▶ Records from a collection
= = = =

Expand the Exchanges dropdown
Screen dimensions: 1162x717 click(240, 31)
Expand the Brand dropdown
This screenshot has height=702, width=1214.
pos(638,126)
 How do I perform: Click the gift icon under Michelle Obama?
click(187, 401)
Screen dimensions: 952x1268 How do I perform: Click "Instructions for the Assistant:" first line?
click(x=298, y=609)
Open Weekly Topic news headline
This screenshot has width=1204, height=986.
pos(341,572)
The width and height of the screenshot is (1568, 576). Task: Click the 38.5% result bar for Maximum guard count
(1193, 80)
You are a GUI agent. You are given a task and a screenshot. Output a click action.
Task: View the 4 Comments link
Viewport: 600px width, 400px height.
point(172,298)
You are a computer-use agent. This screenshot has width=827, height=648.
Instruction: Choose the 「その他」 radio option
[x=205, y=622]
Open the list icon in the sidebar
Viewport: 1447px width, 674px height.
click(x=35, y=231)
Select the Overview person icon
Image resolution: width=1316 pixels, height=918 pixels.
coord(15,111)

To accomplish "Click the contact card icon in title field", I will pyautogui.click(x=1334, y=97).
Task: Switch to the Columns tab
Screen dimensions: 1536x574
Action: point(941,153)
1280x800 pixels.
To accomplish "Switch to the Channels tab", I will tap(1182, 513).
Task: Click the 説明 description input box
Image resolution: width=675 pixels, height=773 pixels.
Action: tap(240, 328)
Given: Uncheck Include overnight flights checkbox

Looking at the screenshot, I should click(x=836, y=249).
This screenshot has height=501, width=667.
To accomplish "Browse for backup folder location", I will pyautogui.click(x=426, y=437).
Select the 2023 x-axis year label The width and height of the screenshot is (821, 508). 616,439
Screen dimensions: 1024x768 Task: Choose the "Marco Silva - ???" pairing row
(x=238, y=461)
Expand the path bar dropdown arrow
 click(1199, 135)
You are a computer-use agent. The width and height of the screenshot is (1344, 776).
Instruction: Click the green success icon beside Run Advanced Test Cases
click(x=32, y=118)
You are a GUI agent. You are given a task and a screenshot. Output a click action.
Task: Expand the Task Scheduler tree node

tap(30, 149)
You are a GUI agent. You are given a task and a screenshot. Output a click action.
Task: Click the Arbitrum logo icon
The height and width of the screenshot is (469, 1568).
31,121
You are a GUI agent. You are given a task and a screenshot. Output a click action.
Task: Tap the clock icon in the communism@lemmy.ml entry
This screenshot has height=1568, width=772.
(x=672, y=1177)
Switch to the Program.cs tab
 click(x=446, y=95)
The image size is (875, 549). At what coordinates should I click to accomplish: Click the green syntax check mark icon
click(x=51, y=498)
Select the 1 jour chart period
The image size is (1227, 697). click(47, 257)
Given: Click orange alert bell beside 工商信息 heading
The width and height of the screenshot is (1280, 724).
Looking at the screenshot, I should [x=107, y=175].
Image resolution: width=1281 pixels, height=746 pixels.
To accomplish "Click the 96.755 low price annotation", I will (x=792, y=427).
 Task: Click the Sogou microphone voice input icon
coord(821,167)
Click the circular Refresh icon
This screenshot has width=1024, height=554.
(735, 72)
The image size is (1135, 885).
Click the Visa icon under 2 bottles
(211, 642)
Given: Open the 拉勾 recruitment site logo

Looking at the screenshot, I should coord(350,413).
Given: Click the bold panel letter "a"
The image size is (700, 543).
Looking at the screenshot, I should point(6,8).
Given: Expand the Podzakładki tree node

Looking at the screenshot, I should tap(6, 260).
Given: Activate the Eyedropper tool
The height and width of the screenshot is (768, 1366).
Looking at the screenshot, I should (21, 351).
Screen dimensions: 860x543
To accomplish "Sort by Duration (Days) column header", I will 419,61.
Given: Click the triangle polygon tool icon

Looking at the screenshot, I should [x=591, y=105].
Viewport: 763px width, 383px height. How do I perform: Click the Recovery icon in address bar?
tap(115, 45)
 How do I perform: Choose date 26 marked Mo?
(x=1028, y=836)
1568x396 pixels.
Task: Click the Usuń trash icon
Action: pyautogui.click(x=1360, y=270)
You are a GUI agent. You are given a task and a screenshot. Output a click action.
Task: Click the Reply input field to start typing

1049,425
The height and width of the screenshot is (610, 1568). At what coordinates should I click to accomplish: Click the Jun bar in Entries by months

= = = =

▶ Activity
Using the records above, set down exactly the lines from the one with "Task: Tap the" through the one with "Given: Activate the Eyedropper tool", inclusive, and nothing more.

▶ Answer section
Task: Tap the clock icon in the communism@lemmy.ml entry
This screenshot has height=1568, width=772.
(x=672, y=1177)
Switch to the Program.cs tab
 click(x=446, y=95)
The image size is (875, 549). At what coordinates should I click to accomplish: Click the green syntax check mark icon
click(x=51, y=498)
Select the 1 jour chart period
The image size is (1227, 697). click(47, 257)
Given: Click orange alert bell beside 工商信息 heading
The width and height of the screenshot is (1280, 724).
Looking at the screenshot, I should [x=107, y=175].
Image resolution: width=1281 pixels, height=746 pixels.
To accomplish "Click the 96.755 low price annotation", I will (x=792, y=427).
 Task: Click the Sogou microphone voice input icon
coord(821,167)
Click the circular Refresh icon
This screenshot has width=1024, height=554.
(735, 72)
The image size is (1135, 885).
Click the Visa icon under 2 bottles
(211, 642)
Given: Open the 拉勾 recruitment site logo

Looking at the screenshot, I should coord(350,413).
Given: Click the bold panel letter "a"
The image size is (700, 543).
Looking at the screenshot, I should point(6,8).
Given: Expand the Podzakładki tree node

Looking at the screenshot, I should tap(6, 260).
Given: Activate the Eyedropper tool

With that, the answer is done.